Research for Nourishh included journal research, interviews with disability authorities, and social media surveys targeted towards college-age adults with sensory processing conditions.

Survey respondents wanted soft colors and textures, low ceilings, muted sound, and isolated/semi-isolated spaces These findings echoed design standards on the subject, which also called for natural lighting and sound, wheelchair-accessible navigation, and open space.

In interviews, Temple’s Disability Resource Center recommended that the space include indoor maps, intuitive wayfinding, a customizable environment, and optional human contact.

After reviewing the research, it was clear that the Nourishh brand needed to focus on environment and user experience.
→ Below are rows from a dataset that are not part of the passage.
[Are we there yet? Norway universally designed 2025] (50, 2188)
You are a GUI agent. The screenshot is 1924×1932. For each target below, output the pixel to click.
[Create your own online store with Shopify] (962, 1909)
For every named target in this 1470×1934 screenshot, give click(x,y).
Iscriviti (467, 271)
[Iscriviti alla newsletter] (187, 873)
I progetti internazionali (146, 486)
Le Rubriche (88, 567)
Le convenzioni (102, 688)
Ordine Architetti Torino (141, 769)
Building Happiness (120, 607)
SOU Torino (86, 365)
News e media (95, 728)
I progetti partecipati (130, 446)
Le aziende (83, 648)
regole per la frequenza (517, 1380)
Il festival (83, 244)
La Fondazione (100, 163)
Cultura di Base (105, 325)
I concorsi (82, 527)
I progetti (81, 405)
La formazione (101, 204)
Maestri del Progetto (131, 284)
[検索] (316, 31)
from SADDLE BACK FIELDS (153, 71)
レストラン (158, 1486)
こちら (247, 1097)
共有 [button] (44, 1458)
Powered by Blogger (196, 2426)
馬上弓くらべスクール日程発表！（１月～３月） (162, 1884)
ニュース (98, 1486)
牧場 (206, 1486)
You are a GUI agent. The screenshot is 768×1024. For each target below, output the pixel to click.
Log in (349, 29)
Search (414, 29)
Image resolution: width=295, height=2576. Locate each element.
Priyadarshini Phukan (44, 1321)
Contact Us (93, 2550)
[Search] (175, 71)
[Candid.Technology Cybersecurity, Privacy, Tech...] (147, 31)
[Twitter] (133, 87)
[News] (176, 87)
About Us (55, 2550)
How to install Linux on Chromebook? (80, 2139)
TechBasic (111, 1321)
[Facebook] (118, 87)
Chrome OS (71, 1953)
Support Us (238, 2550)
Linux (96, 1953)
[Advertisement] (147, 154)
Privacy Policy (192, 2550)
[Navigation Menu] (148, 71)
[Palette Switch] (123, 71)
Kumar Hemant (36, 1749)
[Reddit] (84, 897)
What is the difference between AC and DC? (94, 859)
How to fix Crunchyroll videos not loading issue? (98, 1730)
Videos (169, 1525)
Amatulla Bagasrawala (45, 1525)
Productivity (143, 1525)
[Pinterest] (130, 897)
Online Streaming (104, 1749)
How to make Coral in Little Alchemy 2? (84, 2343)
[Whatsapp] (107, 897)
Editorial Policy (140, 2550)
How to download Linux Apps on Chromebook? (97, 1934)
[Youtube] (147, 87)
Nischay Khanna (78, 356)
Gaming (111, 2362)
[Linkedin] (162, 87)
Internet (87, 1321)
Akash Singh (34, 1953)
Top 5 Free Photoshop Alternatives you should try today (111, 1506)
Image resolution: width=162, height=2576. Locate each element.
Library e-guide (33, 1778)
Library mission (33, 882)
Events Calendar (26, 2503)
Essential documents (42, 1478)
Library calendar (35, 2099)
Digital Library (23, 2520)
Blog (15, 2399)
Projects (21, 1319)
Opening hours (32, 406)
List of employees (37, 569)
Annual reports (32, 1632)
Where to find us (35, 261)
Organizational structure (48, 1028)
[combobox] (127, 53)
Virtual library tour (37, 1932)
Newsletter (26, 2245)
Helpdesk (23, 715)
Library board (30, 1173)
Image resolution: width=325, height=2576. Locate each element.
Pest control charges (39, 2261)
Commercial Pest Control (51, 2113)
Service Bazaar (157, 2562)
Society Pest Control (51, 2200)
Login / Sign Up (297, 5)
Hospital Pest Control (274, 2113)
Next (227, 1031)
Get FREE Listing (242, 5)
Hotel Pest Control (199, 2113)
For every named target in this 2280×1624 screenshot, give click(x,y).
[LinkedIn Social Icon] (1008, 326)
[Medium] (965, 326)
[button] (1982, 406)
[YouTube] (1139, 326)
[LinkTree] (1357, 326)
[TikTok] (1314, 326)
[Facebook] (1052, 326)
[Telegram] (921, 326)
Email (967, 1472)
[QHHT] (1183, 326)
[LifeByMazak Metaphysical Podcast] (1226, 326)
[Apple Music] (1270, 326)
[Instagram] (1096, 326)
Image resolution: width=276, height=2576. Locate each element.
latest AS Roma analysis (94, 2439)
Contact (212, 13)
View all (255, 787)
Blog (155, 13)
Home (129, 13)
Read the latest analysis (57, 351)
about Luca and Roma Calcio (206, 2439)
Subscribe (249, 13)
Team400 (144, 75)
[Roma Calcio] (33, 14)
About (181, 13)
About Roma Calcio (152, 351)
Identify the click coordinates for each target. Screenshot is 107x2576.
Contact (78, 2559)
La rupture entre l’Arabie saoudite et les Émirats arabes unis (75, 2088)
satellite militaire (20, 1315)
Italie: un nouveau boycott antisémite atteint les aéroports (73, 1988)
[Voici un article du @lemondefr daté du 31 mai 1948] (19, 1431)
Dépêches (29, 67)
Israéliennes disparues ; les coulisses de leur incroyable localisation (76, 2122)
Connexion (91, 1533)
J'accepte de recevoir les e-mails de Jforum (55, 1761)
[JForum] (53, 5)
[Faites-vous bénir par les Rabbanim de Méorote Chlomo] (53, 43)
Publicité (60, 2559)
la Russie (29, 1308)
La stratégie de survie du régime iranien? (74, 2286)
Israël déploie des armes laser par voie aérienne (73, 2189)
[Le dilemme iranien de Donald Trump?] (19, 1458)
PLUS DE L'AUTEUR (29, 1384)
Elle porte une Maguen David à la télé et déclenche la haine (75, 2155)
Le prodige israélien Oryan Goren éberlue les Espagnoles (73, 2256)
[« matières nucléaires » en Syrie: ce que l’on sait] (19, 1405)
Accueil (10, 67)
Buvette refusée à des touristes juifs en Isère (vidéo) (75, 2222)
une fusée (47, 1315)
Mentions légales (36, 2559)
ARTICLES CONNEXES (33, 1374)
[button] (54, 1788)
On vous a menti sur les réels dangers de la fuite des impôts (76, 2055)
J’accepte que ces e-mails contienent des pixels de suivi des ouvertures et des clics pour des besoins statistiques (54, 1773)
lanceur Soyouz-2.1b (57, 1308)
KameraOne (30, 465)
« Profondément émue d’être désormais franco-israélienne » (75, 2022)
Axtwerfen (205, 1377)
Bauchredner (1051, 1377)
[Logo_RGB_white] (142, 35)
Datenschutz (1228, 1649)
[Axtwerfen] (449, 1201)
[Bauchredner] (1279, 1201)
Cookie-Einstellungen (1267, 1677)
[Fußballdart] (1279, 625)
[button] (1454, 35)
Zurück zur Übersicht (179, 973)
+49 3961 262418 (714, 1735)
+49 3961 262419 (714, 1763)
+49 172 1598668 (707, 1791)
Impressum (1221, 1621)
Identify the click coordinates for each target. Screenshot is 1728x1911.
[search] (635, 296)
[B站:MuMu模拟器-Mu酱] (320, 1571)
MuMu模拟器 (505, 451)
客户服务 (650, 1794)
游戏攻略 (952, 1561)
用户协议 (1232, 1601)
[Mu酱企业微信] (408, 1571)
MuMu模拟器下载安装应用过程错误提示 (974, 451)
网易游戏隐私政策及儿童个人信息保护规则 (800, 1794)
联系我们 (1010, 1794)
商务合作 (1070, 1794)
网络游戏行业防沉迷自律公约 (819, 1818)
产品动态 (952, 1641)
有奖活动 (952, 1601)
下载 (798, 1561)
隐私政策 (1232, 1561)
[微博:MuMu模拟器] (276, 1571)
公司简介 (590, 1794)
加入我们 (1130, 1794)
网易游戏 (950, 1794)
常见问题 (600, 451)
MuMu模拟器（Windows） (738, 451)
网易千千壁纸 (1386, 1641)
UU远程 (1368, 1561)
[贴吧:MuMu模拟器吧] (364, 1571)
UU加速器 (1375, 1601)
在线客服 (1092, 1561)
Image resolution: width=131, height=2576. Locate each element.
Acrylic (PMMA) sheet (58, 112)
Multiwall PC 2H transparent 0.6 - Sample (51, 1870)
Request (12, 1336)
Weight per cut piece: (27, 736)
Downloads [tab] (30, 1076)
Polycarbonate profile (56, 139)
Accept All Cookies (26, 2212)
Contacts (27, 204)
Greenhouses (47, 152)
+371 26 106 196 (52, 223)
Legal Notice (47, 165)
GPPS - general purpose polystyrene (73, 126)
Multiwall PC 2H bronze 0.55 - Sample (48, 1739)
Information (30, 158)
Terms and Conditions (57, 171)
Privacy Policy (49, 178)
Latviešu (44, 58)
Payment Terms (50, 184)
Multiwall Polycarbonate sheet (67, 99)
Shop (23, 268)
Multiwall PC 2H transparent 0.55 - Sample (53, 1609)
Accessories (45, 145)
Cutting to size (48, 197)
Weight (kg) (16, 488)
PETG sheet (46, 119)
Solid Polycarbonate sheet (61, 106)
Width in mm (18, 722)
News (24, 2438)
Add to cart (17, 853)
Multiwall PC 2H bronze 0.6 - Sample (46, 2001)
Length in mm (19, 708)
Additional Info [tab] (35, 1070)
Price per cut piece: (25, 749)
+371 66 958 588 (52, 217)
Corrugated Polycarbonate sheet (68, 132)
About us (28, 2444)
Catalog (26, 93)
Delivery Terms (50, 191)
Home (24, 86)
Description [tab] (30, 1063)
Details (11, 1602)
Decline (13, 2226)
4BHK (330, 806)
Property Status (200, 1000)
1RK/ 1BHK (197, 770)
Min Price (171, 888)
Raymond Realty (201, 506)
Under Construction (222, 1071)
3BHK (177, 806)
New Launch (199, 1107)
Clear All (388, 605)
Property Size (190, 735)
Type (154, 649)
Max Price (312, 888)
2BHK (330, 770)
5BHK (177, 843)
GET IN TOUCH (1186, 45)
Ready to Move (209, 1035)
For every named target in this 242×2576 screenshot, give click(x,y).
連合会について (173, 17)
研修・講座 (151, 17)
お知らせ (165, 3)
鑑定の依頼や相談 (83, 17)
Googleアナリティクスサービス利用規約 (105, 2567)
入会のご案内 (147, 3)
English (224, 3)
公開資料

From here came the brand’s mission statement, customer empathy map, and core deliverables. Each is designed to offer the customer as much customizability and ease of experience as possible.

The final product

The Nourishh brand is designed to foster a sensory-friendly environment that minimizes human contact. Muted, natural colors and gradients reference the restaurant’s soft environmental lighting while creating opportunities for high-contrast type.

Environmental design is central to the user’s experience. The floor plan is designed to minimize sharp corners and open spaces, as well as including enclosed “pods” that allow visitors to order food without human contact. Wayfinding is designed to fit both the environment and the user base (for example, floor signage for customers who may be looking down or avoiding eye contact).

A digital menu serves as a contactless option for visitors to order food, as well as a hub for customizing environmental lighting and sound.

Mockup of screens from Nourishh digital menu app.

What I learned 

  • Human-centered design: creating a product based on feedback from the target audience.
  • Problem-solving: learning to design for conflicting access needs.
  • Accessibility: designing with accessibility as the main focus, not an afterthought.
  • Hybrid design: Creating UX and brand designs that inform each other to create a cohesive final product.

Nourishh is a study in sensory-friendly restaurant design, an underexplored sector in accessible design and architecture. Future projects could be an opportunity to innovate how we design sensory-friendly public spaces.